Stated exercise
Count the lines below that contain the string "item". What is the total? Reply with the number only.

* Start Given records *

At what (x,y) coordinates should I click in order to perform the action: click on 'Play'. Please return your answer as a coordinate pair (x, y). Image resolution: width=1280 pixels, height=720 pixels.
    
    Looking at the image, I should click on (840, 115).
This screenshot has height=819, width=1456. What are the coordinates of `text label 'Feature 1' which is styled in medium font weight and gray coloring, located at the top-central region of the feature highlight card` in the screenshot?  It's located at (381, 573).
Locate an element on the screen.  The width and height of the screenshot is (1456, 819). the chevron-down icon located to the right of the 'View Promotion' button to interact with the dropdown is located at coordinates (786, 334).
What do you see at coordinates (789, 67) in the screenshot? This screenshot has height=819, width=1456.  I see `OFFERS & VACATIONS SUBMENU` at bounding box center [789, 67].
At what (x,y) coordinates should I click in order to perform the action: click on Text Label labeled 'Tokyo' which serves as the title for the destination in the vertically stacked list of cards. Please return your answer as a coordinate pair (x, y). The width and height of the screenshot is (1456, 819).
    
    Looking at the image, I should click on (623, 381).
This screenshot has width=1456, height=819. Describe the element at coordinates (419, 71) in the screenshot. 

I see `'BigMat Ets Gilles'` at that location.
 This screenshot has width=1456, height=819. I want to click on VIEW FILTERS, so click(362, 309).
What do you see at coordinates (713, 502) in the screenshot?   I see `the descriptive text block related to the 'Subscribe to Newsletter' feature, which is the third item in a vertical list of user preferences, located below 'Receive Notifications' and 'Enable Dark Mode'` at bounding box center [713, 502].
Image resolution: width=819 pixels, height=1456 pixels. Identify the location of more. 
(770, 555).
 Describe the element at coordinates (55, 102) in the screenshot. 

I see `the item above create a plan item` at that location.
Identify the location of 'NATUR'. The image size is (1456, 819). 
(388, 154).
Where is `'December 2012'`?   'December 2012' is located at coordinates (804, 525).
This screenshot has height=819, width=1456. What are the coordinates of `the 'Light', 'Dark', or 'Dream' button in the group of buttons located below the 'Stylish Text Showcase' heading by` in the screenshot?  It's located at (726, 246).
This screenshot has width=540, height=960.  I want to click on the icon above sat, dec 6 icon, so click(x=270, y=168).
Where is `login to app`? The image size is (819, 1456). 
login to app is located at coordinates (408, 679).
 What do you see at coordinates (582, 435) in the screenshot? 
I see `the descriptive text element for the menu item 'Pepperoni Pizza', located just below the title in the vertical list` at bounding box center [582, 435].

* End Given records *

Exercise answer
3